Specialists from different disciplines update on these changes at the Sanitas 2019 Forum, which has dealt with the “Disruption in Personalized Prevention Medicine”.
The application of technology has revolutionized the
concept of Medicine as we understand it today, however, we are in the prelude
to the next revolution that has already begun to occur in this field. Digital
biomarkers, artificial intelligence programs that will allow the development of
personalized medicines, and the new channels and services that 5G technology is
already allowing focus the disruptive changes that are taking place in the
so-called Digital Medicine.
That is
one of the great conclusions of the Sanitas Forum 2019, held in Madrid, and at
whose inauguration Iñaki Ereño, CEO of Sanitas, has stressed that technology is
the great “enabler that allows us to create a collaborative Medicine and seek
better Medicines, better diagnoses and better research so that people have
longer, healthier and happier lives”.
One of the topics of the first table of the 2019 Health
Forum, entitled ‘Disruption in Digital Medicine’, has been the possibilities
that 5G technology will allow in the healthcare field, mainly in the field of
surgery with remote interventions. The main advantages that it will bring is speed (around 500 - 600
megabytes per second, compared to the 40-70 we have with the 4G); the ability
to better use the spectrum that allows more data to be used; the latency or
response time that will be less than 5 milliseconds; and the multi-device, that
is, the unique devices that can be connected to a single antenna. This
last aspect is going to be key in the applications to Medicine, as the
mathematician Julia Velasco, director of Network Engineering at Vodafone, has
said in her speech.
The services that are demanded now are not very mobile or
much data, but they focus on combined services, and that is what 5G will allow
us to offer the type of service adapted to each application according to the
needs specific requirements. For
example, says Velasco, “if you want to do connected surgery, what you need is a
lot of data to have good image quality and low latency, if on the contrary what
is required is management and monitoring of the medication stock of a hospital
I just need many devices, so we can guarantee the quality of that service much
better”.
In the case of robotic surgery, what 5G can provide is
speed, allowing the extraction of the final computing data and bringing it to
the end user to the maximum, being able to transmit an instant communication in
2 milliseconds, Velasco explains. From Vodafone they have participated in a
robotic surgery mentoring experience with the Hospital Clínic de Barcelona that
allows an expert surgeon to instruct another who is not an expert in that
field, in real time, during an operation. The future is in remote surgery that
allows a robot to operate a patient receiving the orders of a surgeon located
3,000 kilometers away. A surgery that is already coming true in Asia.
Digital biomarkers
Another of the revolutions in Medicine is being carried
out by digital biomarkers. In this field, Juan Carlos Gómez, psychiatrist and
world head of Medical Science at Shionogi & Co., has talked about
innovation in Neuropsychiatry with portable devices, with everything they are
contributing to the world of mental health. He has focused on explaining two
areas that are especially relevant for the development of new drugs: digital
biomarkers and digital treatments and interventions.

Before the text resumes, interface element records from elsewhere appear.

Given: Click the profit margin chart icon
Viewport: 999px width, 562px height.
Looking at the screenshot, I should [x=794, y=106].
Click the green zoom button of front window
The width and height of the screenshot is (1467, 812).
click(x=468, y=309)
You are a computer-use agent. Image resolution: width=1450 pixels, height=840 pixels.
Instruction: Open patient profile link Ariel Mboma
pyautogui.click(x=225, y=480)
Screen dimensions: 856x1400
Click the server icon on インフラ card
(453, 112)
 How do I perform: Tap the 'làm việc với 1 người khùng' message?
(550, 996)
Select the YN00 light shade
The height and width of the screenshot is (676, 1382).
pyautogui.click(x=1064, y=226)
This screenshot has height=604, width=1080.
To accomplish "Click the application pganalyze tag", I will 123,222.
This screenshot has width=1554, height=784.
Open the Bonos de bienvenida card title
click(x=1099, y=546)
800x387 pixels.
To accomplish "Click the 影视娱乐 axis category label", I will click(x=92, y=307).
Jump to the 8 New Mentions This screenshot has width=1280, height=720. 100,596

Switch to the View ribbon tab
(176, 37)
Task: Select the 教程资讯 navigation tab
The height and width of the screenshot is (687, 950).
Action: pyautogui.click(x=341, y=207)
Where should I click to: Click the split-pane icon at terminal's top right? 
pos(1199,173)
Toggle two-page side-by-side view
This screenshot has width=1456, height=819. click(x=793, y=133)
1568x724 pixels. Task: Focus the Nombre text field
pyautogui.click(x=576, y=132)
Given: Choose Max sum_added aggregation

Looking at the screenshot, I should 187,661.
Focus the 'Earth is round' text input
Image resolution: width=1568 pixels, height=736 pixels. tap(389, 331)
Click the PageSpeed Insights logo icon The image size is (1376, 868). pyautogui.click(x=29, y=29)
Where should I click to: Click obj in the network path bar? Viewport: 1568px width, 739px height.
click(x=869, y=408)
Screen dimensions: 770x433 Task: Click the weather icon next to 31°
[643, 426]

With regard to digital biomarkers, these are based on the
use of sensors, passive or active, in mobile devices that the patient carries
over on a regular basis. "These
biomarkers give us a promise of objective measurements that we have lacked,
that are very sensitive, capable of capturing symptomatic fluctuations, with
ecological validity and that eliminate biases, both of the patient and the
clinician", the psychiatrist illustrates.
Digital
biomarkers allow the development of medications much more efficiently, as well
as monitoring the evaluation of patients, in a continuous way, in the usual
clinical practice. “This is an enormously promising area in the field of
treatment of patients in Neuropsychiatry such as those affected by some
autisms, schizophrenia”, concludes Gomez.
Digital treatments
The digital treatments of psychiatric conditions are
framed in the recommendations of all therapeutic guidelines on the need to, in
addition to pharmacological treatment, proceed with a psychotherapeutic or
psychosocial approach of patients.
In that field, digital applications can be very
beneficial. There are already experiences in development in this field. One of
them is a video game for the treatment of attention deficit disorder in
children, or a digital therapy to treat people with opioid abuse. "Of course", says Gómez,
"they must be digital treatments studied and backed up with scientific
literature, so that clinicians can prescribe them safely".
In this context, the psychiatrist has set as an example a
study published in Nature Digital Medicine in which 71 health applications in
mental illnesses were evaluated. Of these, 81 percent had no scientific
attributions, only two of them had controlled studies that supported their
results, and a single application had them referenced in a scientific journal.
For his part, Antonio Foncubierta, a member of
the research team at IBM Research, has explained some innovative applications
of artificial intelligence (AI) in personalized and precision medicine. An
artificial intelligence based on data, human-centered, explainable and
actionable. Depending on the data, we will have an AI for decision support
systems, for digital pathologies, for behavior analysis or for systems biology.